Unless you are a vegan who lives on dried beans, lentils, and dehydrated soy, there is absolutely no reason on a modern cruising boat to live on noodles, packet soup, dried beans, and canned meat.
Improved Food Packaging Now Make Many Products Long Life
Along with improved refrigeration, there have also been advances in food storage and packaging. Fresh cream, which lasted for three days in the fridge in the eighties, now lasts for a month or two in the fridge if left unopened. Once opened, it will still last a week or more.
This is real cream, not some palm oil simulated cream. Once you start to look out for them, the list of long-life products with no preservatives, simply improved packaging is quite staggering.
There is also no need to get into canning (unless you want to) or learn how to store your cheese in a bilge for years on end.
It is now entirely possible to fill your freezers with food to last you for two, three, or more months at a time. Which in all but the remotest corners of the world should be more than enough to carry you through between provisioning stops or an ocean passage. It has been very possible for our family of four in the remote South Pacific!
When You Live On a Boat Eat How You Ate on Land
So unless you lived on canned tuna and chicken, ramen noodles, and beans at home. Have no fear, this is not what you need to eat when you live on a boat. I must confess that I am a wee bit of a food snob, and my stomach turns at the thought of some of the meal suggestions that are put forward to future cruisers on Facebook groups by people who have read the classic guides.
A common topic over sundowners for cruisers who have been out for some time is discussing the silly mistakes we made when we first started cruising. Provisioning is one that comes up often.
We chuckle over stories of still having a bilge full of canned chicken, with cruisers having never having been brave enough to open a can. Or having ordered special sealing wax to store eggs and cheese in. Or owning a hundred mason jars for canning, but only using two of them for carrying mixed cocktails to sundowner get-togethers.
How Eating On Board Works On Our Boat
Our Lagoon 380 Catamaran has a small galley with only one 1 1/2 foot by 3 foot counter for prep work that we have learned to work with (yes I would like a much bigger galley). And a two-‘burner’ induction stove. And we cook on board every night. Our menus onboard are pretty much the same as we had on land.

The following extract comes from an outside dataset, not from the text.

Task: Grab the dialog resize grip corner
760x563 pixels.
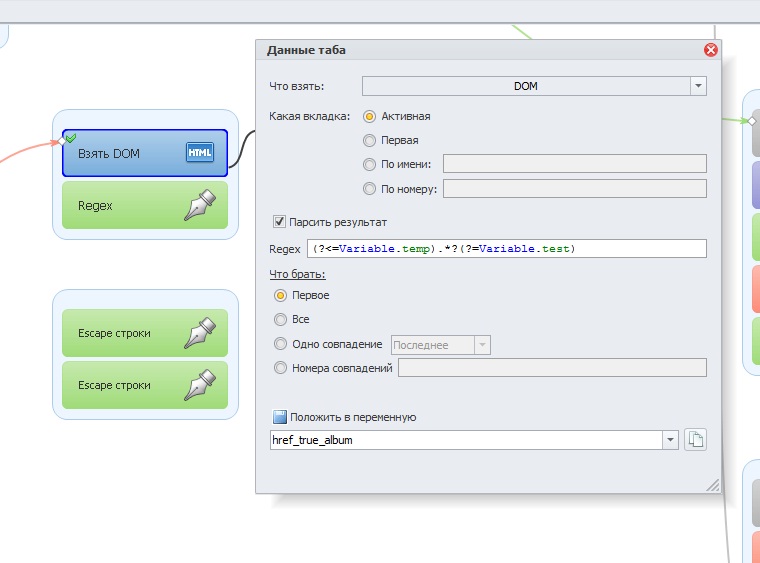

As an example over the past week our on board cooking has included:
Roast chicken and vegetables
Poke Bowls with fresh local yellowfin tuna
Thai duck curry (for 12 including friends)

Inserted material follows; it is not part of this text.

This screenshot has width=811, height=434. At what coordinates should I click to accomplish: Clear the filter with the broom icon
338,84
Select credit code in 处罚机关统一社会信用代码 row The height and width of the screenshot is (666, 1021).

Ribeye steak, fresh green beans, homemade fries (yes we deep fry on onboard), and pepper cream sauce
Grilled chicken on the BBQ with salad
Burritos with Carne Asada (done in the pressure cooker)
Chicken Schnitzel, Jager sauce with red cabbage and German potatoes
Be Flexible With Your Ingredients
The only change we have made to what we cook on the boat is that we have learned that we need to be flexible with the ingredients we use in our menu. Depending on what’s most affordable in our location.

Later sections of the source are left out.